TRY IT:
In the copy of these records, include no pictures and change nothing else.

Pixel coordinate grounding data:
====================

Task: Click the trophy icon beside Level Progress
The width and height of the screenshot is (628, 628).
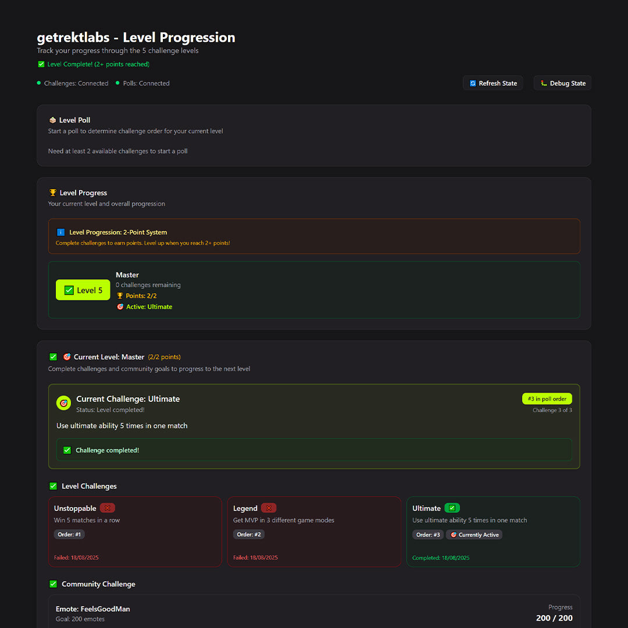Action: [53, 192]
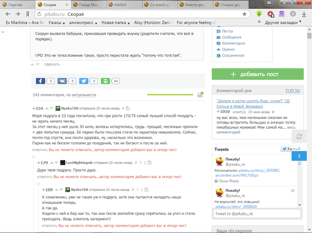Open the 'ТОП 50' link
The height and width of the screenshot is (233, 312).
point(293,91)
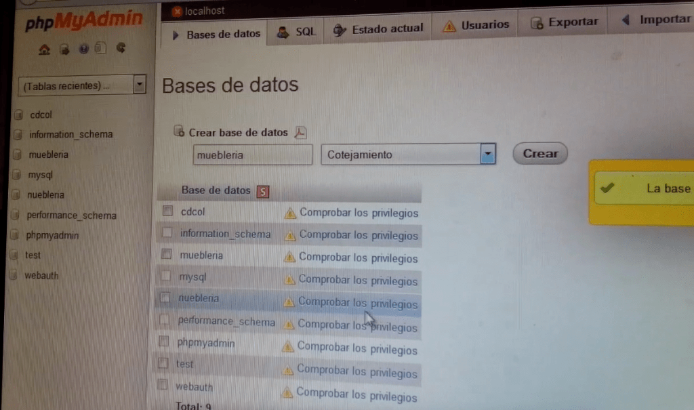Click the documentation icon beside Crear base de datos
Viewport: 694px width, 410px height.
pyautogui.click(x=301, y=133)
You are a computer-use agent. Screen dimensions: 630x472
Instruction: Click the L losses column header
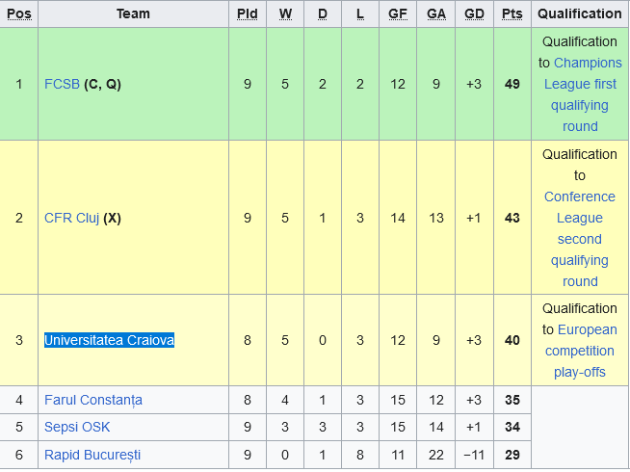click(359, 13)
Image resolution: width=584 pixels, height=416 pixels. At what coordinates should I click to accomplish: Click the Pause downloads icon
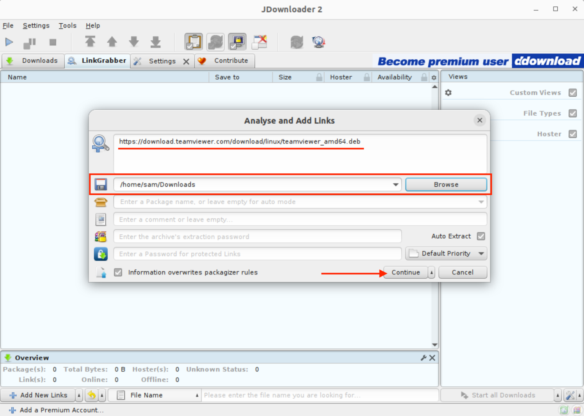point(29,42)
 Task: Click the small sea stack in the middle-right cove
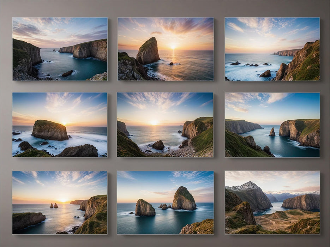pyautogui.click(x=272, y=132)
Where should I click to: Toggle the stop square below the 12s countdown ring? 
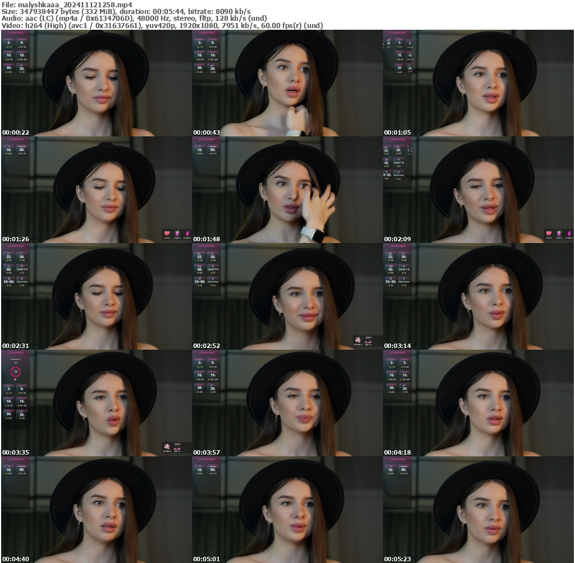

====================

WRITTEN SOLUTION:
Task: Click the trophy icon beside Level Progress
The width and height of the screenshot is (628, 628).
Action: [53, 192]
Open the 'ТОП 50' link
The height and width of the screenshot is (233, 312).
point(293,91)
Click the documentation icon beside Crear base de datos
Viewport: 694px width, 410px height.
pyautogui.click(x=301, y=133)
You are a computer-use agent. Screen dimensions: 630x472
Instruction: Click the L losses column header
click(359, 13)
Image resolution: width=584 pixels, height=416 pixels. At what coordinates should I click to accomplish: Click the Pause downloads icon
point(29,42)
 Task: Click the small sea stack in the middle-right cove
pyautogui.click(x=272, y=132)
Where should I click to: Toggle the stop square below the 12s countdown ring? 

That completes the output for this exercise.